The Chehalis River Valley is stunningly beautiful, verdant and home to some of the most bountiful farms in Washington State. From Christmas trees to flowers to some of the most luscious tomatoes you could ever eat, on a sunny day, it feels like one has landed in paradise here.

Unfortunately, the valley is also the site of some of the worst floods in the Pacific Northwest. The flooding has devastated farms, left bloated cattle corpses hanging from barn rafters and left some farmers themselves dead.

This is the location Gov. Jay Inslee chose to include as part of his climate tour in order to make a point.
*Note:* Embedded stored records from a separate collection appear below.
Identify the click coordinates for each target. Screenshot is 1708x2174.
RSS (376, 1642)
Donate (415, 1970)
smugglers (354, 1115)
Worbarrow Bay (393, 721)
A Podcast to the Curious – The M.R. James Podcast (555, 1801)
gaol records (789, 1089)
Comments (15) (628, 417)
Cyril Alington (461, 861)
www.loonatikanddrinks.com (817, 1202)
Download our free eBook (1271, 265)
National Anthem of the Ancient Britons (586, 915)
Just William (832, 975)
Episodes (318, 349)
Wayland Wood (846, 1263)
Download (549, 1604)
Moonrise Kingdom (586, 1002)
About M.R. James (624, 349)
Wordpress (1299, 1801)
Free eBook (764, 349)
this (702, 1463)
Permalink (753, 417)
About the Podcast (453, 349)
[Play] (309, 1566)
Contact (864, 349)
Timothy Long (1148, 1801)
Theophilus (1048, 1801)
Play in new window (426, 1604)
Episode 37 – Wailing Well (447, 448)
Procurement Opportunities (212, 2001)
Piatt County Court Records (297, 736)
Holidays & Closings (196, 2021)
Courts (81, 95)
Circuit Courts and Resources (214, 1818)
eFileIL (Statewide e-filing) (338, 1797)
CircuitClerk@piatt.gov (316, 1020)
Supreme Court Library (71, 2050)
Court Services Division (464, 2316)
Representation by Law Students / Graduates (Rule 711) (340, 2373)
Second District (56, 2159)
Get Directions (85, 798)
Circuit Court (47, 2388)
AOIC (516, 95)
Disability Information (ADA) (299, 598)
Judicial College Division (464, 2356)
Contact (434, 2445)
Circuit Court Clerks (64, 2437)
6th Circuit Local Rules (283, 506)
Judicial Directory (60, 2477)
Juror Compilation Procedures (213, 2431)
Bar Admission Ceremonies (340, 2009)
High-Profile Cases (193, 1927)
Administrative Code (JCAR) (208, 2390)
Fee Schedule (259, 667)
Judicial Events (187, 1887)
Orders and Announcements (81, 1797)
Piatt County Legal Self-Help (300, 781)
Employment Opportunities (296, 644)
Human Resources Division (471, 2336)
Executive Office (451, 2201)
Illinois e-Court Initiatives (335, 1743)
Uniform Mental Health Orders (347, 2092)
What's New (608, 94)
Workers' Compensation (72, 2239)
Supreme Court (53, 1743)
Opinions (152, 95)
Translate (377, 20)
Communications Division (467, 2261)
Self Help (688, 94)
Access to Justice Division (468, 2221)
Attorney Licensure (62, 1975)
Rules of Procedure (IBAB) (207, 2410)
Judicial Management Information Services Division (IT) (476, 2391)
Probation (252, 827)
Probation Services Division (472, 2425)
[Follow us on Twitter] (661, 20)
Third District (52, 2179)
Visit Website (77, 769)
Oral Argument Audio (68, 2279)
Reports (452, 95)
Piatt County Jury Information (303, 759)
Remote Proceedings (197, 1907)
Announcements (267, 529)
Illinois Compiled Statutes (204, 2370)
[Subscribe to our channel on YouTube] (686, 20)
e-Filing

Susan Ujcic, a Washington State farmer here who runs one of the largest community-supported agriculture businesses in the state, is intimately familiar with the impacts of anthropogenic climate disruption (ACD).

The Helsing Junction Farm where she works, located right on the banks of the Chehalis River, now has to be relocated every year due to flooding.

“We’ve had five record-setting, 100-year floods just since 1986,” Ujcic told Truthout while standing in a field at her farm in September. “So we’ve learned to mitigate. Every year since 2007, on November 1, we move all our equipment, inventory and office to higher ground, and in the spring, after flooding season, we move back.”

Ujcic is lucky enough to live in a state governed by Inslee, a man known as the “green governor”: He has designated ACD to be the single most important issue for he and his cabinet. And on the same day Truthout spoke with Ujcic, Inslee was visiting her farm, striving to help her and others in his state who are bearing the brunt of the impact from ACD.

“Here we are hopeful because when we see local impacts like flooding in the Chehalis, lack of irrigation in Yakima, ocean acidification hurting the oyster industry here, these are people having to deal with real world issues,” Inslee told Truthout. “It’s not an ideological debate. We want real world solutions.”